第7話 友達になった水無月さん

 体育の終わり、私は更衣室で皐月と話していた。


「フォークダンス、水無月さんとで大丈夫そう?」

「大丈夫って?」

「だってあの人、みんなを見下してる感じするでしょー?」


 私は水無月さんをみつめる。水無月さんは着替え終わって、無表情でスマホをみつめていた。その容姿からは冷たさしか感じられない。でも私は知っている。水無月さんがそんな人じゃないってこと。


 でも、私はそのことを皐月には伝えなかった。


「かもね」

「もしも嫌だったら、他の人にペアになるように頑張って言うんだよー?」

「……うん」


 私は着替え終わると、教室に戻った。水無月さんの方を見ると、スマホに何かを打ち込んでいる。


 どうして皐月に水無月さんの本質を伝えなかったのか、私は一人で考え込んでいた。水無月さんを理解してくれる人が増えれば、それは水無月さんのためになるはずだ。でもどうしてか、話したくないなと思った。別に水無月さんのことが嫌いなわけではないのに。


 よく分からない。自分のことなのに、変な気分だ。


 結局答えが出ないうちに、次の授業がやって来た。お昼休みに入ると、教室に皐月と踊っていた男子がやって来た。どうやらフォークダンスを機に仲良くなれたようで、皐月は楽しそうに話している。

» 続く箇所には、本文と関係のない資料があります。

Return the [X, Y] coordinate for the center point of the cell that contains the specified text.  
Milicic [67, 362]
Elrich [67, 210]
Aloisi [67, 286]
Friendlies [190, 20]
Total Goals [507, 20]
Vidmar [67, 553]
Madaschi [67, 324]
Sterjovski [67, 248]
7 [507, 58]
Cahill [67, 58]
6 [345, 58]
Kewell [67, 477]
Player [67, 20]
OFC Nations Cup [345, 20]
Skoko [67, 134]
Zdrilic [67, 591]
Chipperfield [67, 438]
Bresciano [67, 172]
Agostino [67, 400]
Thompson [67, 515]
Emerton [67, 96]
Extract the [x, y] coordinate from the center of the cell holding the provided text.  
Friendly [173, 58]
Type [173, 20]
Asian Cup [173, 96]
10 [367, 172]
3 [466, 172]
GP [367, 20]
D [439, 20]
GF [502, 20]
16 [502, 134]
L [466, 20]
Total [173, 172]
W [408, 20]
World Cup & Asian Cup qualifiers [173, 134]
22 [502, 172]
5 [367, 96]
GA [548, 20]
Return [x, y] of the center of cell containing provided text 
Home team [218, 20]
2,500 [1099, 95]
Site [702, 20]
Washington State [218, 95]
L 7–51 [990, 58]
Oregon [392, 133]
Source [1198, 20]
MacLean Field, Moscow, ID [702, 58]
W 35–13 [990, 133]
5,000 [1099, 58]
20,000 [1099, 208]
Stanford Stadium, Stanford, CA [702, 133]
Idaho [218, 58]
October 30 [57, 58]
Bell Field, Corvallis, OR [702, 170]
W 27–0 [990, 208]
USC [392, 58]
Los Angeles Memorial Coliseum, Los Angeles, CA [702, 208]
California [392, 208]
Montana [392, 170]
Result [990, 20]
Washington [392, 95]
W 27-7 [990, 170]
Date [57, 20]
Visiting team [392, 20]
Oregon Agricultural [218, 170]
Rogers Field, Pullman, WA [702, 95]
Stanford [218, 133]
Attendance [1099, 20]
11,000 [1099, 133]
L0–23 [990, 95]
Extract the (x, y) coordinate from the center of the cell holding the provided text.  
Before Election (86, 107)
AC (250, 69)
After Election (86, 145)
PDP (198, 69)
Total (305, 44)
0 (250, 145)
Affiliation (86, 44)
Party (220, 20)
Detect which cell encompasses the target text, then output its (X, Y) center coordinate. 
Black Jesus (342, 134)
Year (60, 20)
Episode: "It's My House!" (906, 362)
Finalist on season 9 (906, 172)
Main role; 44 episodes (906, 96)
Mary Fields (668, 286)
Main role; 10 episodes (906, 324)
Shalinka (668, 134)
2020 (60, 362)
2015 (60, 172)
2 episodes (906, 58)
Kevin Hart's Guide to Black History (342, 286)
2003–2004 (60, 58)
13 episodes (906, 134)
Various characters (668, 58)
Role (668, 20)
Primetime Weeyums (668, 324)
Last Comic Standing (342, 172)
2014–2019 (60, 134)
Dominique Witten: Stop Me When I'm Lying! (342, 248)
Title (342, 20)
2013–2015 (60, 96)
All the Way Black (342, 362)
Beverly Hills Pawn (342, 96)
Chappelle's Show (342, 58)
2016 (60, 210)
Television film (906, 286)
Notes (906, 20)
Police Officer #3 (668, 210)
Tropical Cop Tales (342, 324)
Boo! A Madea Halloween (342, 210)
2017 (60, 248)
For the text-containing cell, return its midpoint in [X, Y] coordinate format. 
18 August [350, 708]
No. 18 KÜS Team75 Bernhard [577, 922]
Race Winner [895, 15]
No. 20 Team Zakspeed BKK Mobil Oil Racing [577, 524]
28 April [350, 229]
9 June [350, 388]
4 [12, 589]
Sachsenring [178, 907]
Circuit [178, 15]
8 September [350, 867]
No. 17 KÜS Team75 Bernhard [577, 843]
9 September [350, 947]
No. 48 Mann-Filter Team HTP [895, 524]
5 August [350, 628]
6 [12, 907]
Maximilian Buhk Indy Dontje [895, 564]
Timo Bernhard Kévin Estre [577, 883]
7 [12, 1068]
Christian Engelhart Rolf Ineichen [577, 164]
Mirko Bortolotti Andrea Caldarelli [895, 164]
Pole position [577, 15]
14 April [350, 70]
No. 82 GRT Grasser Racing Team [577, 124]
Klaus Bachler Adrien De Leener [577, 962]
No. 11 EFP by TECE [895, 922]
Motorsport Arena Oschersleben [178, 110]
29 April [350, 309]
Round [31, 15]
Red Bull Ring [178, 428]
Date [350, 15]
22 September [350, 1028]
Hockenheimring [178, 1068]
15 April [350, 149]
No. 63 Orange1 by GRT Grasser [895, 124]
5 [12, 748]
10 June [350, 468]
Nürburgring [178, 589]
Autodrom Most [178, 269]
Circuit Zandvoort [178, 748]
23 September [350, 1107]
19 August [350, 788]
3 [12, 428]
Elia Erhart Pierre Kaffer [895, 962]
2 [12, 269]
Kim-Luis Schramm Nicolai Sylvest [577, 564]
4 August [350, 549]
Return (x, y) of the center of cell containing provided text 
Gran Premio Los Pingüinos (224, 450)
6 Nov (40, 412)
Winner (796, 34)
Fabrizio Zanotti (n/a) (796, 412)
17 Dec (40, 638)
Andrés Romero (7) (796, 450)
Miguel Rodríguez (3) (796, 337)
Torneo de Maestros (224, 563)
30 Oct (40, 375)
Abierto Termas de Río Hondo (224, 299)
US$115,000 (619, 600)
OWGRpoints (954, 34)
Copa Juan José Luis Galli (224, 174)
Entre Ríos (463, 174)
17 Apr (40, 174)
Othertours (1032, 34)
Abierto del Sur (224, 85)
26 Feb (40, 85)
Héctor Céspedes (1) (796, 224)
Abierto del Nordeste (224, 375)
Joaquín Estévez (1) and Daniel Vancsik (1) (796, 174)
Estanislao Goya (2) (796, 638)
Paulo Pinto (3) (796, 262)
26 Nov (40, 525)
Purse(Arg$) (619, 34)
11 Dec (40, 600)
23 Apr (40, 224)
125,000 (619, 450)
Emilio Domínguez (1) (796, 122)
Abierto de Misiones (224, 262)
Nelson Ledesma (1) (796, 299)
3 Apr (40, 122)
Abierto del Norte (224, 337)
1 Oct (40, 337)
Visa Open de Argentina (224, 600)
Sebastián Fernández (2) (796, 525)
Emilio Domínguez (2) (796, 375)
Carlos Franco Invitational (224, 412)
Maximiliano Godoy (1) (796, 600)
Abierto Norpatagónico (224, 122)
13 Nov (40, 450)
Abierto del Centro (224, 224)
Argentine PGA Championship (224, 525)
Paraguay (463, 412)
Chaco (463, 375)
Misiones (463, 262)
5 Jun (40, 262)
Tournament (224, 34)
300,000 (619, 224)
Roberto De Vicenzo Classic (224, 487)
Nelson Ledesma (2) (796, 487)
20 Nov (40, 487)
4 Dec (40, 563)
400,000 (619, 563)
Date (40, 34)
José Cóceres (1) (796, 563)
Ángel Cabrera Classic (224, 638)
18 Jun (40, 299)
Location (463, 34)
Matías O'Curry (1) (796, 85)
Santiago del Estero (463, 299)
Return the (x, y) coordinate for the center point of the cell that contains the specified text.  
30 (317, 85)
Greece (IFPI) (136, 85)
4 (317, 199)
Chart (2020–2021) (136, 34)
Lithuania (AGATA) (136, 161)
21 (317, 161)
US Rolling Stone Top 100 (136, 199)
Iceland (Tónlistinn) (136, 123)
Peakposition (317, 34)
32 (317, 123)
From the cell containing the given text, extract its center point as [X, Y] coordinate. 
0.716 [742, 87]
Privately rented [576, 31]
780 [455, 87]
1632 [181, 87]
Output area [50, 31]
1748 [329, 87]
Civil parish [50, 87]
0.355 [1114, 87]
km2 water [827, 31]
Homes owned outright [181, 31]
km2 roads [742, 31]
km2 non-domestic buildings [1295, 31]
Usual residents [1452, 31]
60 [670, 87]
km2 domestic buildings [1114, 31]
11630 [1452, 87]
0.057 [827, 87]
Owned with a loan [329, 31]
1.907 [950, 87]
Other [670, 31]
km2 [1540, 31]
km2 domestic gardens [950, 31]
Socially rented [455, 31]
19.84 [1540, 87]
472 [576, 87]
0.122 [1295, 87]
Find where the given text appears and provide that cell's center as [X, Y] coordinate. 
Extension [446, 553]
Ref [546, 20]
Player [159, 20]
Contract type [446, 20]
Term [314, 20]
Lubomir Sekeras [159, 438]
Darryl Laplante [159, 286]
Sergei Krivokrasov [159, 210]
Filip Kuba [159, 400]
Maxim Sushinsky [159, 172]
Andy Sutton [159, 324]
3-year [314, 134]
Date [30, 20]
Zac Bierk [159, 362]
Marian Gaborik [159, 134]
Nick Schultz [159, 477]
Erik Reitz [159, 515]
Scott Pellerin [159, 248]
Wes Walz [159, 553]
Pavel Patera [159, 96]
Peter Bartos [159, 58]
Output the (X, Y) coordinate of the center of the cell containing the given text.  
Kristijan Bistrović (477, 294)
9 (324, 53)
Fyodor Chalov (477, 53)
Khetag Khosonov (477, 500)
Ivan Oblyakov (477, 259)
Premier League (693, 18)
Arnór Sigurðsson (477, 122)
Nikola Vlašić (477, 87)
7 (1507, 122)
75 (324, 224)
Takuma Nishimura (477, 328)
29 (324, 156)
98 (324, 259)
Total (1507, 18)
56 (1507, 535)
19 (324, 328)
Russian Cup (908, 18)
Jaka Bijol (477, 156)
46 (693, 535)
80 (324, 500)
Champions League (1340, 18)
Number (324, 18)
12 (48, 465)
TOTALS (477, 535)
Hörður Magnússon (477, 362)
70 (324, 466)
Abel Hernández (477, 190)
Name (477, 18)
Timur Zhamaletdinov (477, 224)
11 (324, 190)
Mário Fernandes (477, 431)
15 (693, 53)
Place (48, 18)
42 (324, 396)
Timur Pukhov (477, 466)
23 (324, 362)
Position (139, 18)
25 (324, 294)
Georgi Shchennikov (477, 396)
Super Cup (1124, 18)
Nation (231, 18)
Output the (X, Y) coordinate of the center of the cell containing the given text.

 私には他に友達と呼べる人がいない。だから、一人寂しくお昼ご飯を食べていた。すると私の様子をちらちらと水無月さんが見てくる。水無月さんも一人でご飯を食べている。


 シンパシーを感じた。今なら目線だけでも会話だってできそうだ。私はじっと水無月さんに視線を向けた。水無月さんも私を凝視してくる。テレパシーとか使えたなら、楽なのになぁと思う。


 私と水無月さんが表立って関わるのは、普通じゃない。私はただの凡人で、水無月さんは表向きには孤高の存在として扱われている。そんな二人が関われば、悪目立ちしてしまうだろう。


 そして悪目立ちすればよからぬ噂を立てられる。例えば「弥生さん、水無月さんの手先やってるんだってー」とか「弥生さん、水無月さんと釣り合ってないよねー」とか。


 私がもしも水無月さんと同じくらい綺麗で運動神経が良くて頭が良かったのなら、何のためらいもなく隣に立てたのだろうけれど、現実はそうじゃないから。


 こうしてただ、遠くから見つめ合うのが関の山だ。


 放課後がやってくると皐月は例の男子生徒と共に部活に向かった。私は一人、帰り支度をしてから、昇降口に向かう。スマホで小説を読んでいたから、もう帰る人は帰ってしまっているし、部活に行く人も部活に行っている。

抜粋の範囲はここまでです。